El gran amor de su vida había sido Leonard. Y sin embargo, no podía negar que había amado a otras personas. Violet. Violet Dickinson. Hubo un tiempo en que hubiese dado cualquier cosa porque el amor que sentía por ella hubiese sido correspondido. ¿Desde cuándo no se habían visto? Hacía tanto ya. Ahora se avergonzaba de aquellas cartas rebosantes de ternura que le solía escribir. Pero en aquellos días lejanos de principios de siglo, le resultaban tan necesarias como el agua que bebía o la comida que tomaba para seguir viviendo. La había conocido en una fiesta. Era amiga de alguno de sus hermanos —de George y Gerald, probablemente— y nada más verla, cayó fascinada por su arrolladora personalidad. Si es que ella era una niña, no debía tener más de veinte años, y Violet le doblaba la edad. ¡Y sabía tanto del mundo y de las personas! Algunos de los días más felices de su vida los había pasado junto a Violet, por ejemplo, cuando, tras la muerte de su padre, se trasladó a casa de su amiga, presa de una terrible crisis nerviosa, o durante aquel viaje a Grecia en el que enfermó Thoby. Y luego le pidió que colaborara con sus artículos en aquel suplemento femenino que editaba el diario The Gurdian. Qué extraño. Todas las personas importantes de su vida habían puesto su pequeño granito de arena para que ella se dedicara a la literatura: Leo, su padre, Vanessa, Violet. Sí, todos ellos la habían empujado, de una u otra manera, a que fuese escritora.

«El gran amor de su vida había sido Leonard. Y sin embargo, no podía negar que había amado a otras personas»

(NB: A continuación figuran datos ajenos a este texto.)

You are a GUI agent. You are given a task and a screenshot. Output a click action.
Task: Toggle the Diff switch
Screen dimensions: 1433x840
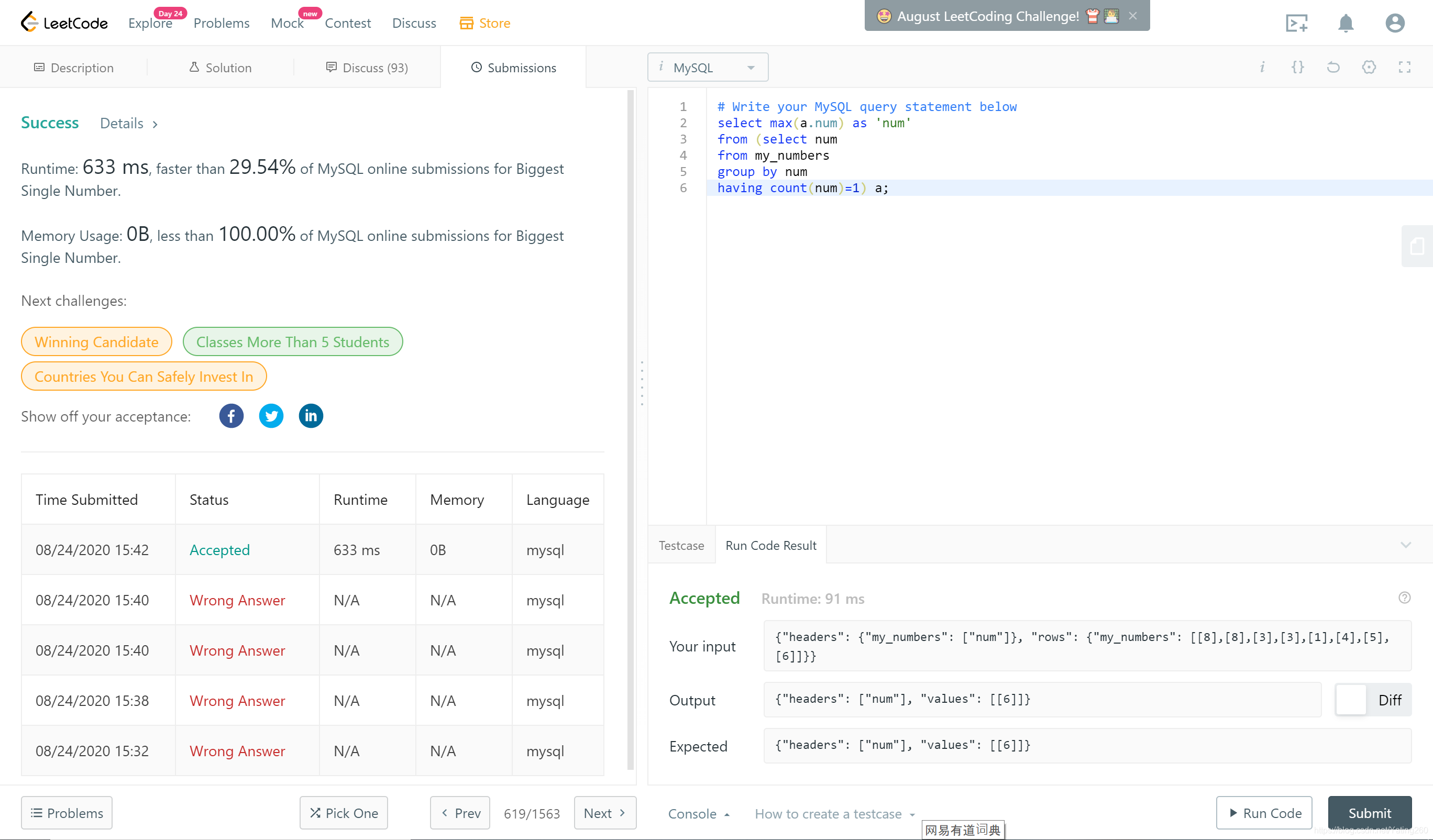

Se dio cuenta de que apenas había probado su taza de té. ¡Le apetecía tan poco tomar nada! ¡Era tan aburrido tener que alimentarse para seguir viviendo en un mundo que se derrumbaba segundo a segundo!

Sin decir ni una palabra, abandonó la estancia. Subió a su cuarto y se sentó ante su escritorio. Sacó una pluma y papel y empezó a escribir una larga carta para Vanessa. En ella recordaba la niñez, la figura de su padre, la de su madre —qué hermosa la veía ahora paseando por el jardín— y le pedía que no la juzgara con demasiada severidad. Luego escribió otra para Leo. Le daba las gracias por haber estado a su lado, por haber compartido una gran parte de su vida con ella. Por haberla amado y por haber sido el receptor de su amor.

 

Se levantó de su asiento y se dirigió hacia la ventana. Vio que había dejado de llover. Fue hasta el armario y cogió su abrigo gris. Se lo puso. Decidió salir a dar un paseo por los alrededores, aprovechando que ya no llovía. Bajó por el sendero que llevaba hasta el río. Iba tarareando una melodía que ni siquiera recordaba haber escuchado. Al llegar a la orilla del rio Ouse, que bajaba bastante crecido, vio un montón de piedras que alguien había apilado para llevar a cabo unas reparaciones en las murallas de la finca colindante. Se acercó y se llenó los bolsillos con las más grandes que encontró. Empezó a caminar hacia el río, adentrándose en sus sucias aguas y en un gesto de extrema fatiga, reflexionó: Bueno, ya está, he tenido mi visión.